Harry and Megan Tooze were an elderly couple who lived together on a remote farm just north of Llanharry in South Wales. Harry was aged 65 at the time of the murders, while Megan was aged 67. Harry was well known in the community through his market garden business, although he had retired seven years previously when the couple's only daughter, Cheryl Tooze, had also moved away. Harry still spent time growing cabbages at his farm, but the pair were said to live an "uneventful" life. Around a year before the murders, in 1992, Harry's shotgun, which he used to shoot rabbits that were attempting to eat his cabbages, was mysteriously stolen from the farm.

==Murders==
On the morning of Monday 26 July 1993, the Toozes left the farm to collect their pensions in Llanharry. While shopping at the local Tesco supermarket Harry bumped into one of his sisters, who did not notice anything unusual about her brother. A neighbour reported seeing the couple arriving back at the farm by around 11:00.

At around 13:30, two shots were heard by neighbours thirty seconds apart. They did not consider this unusual, as they knew Harry often shot rabbits. Cheryl rang the house approximately ninety minutes later but received no answer. That evening, when her nightly phone call again went unanswered, Cheryl alerted her parents' neighbours, who in turn summoned the South Wales Police.
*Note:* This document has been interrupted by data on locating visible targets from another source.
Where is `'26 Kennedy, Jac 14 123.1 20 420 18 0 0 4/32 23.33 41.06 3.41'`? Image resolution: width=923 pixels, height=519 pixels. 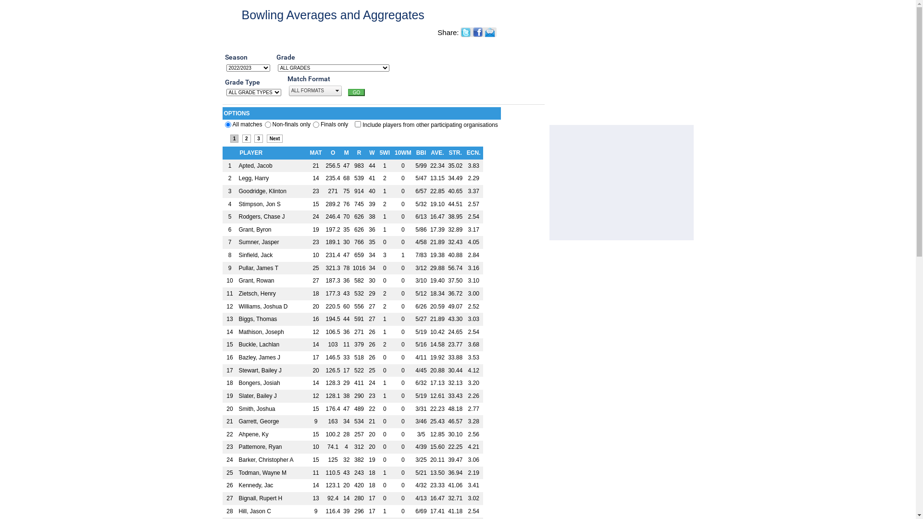 '26 Kennedy, Jac 14 123.1 20 420 18 0 0 4/32 23.33 41.06 3.41' is located at coordinates (352, 485).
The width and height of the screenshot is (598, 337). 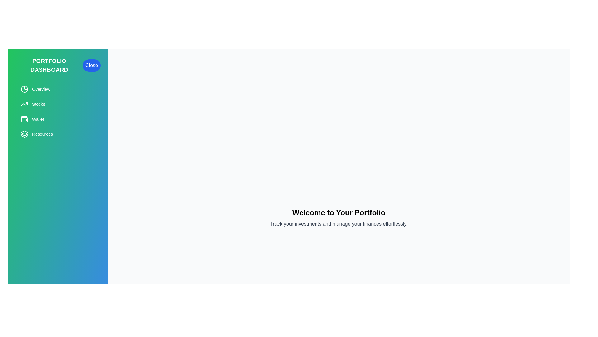 What do you see at coordinates (91, 65) in the screenshot?
I see `the 'Close' button to toggle the drawer visibility` at bounding box center [91, 65].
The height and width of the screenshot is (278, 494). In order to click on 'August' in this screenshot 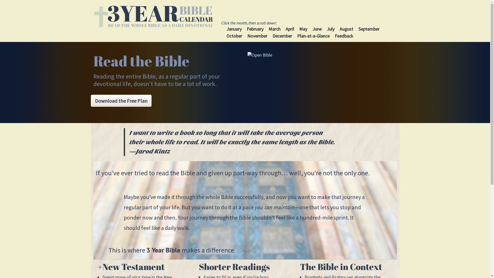, I will do `click(346, 29)`.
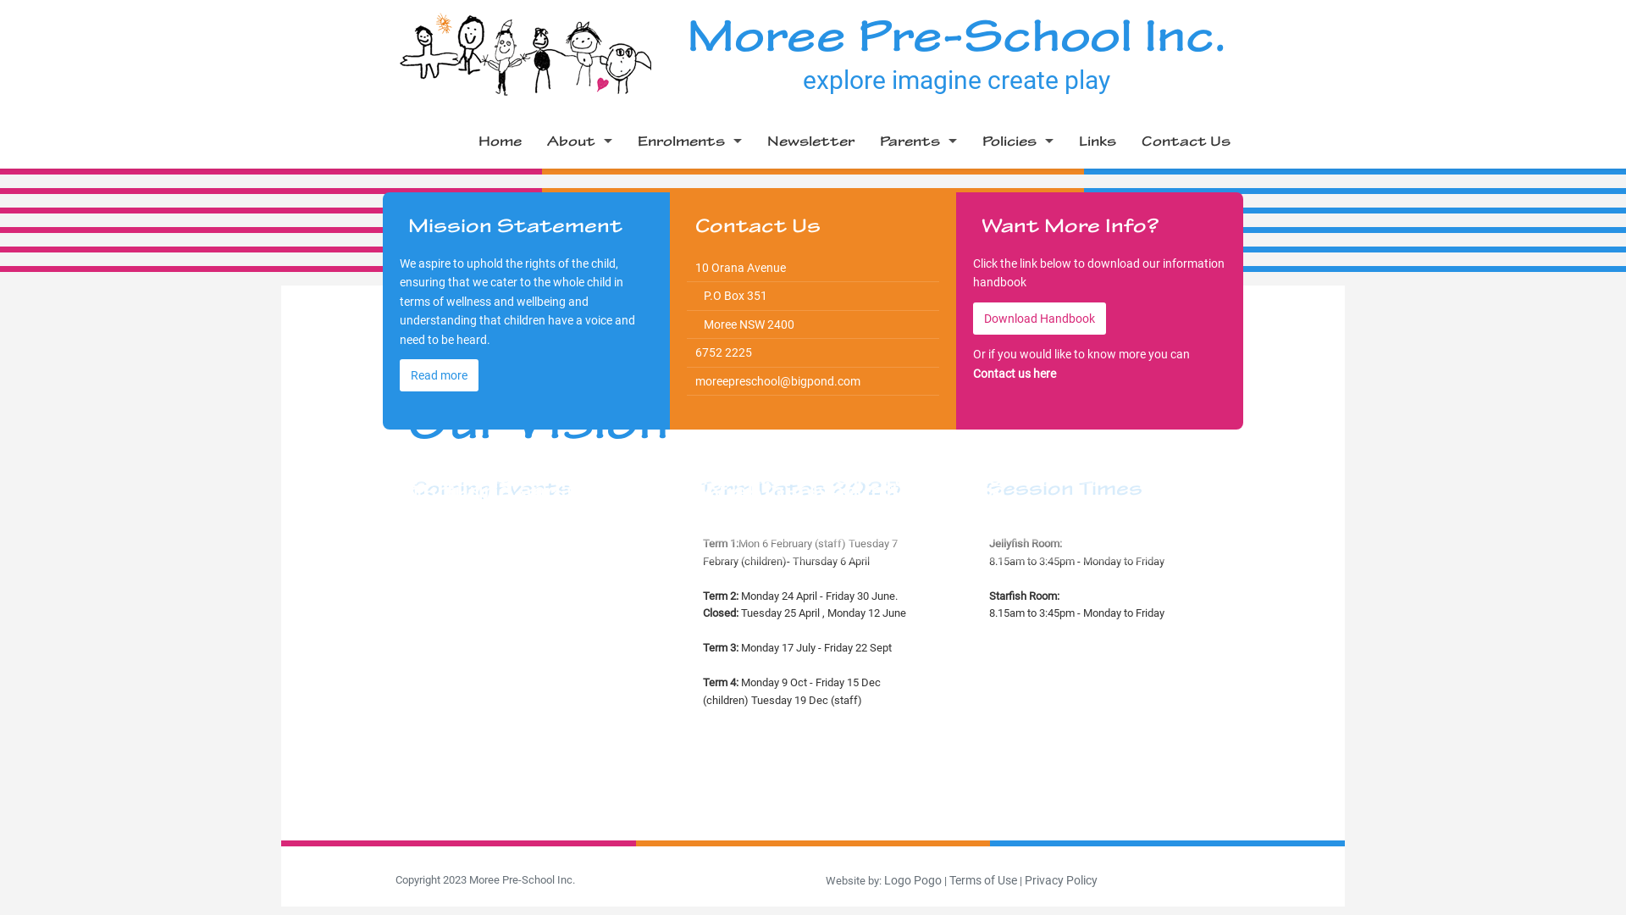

Responding officers discovered Harry and Megan's bodies in a cowshed on the farm, buried under hay. They had both been shot with a shotgun at point blank range in an execution-style killing. Inside the farmhouse, the table had been set for lunch with the couple's best china; a teacup was also set on the table, which police learned was only ever used when an important visitor was present. The crockery that had been set out was never used for everyday use. The lunch was found cooked on the stove but not eaten. There were no signs of robbery.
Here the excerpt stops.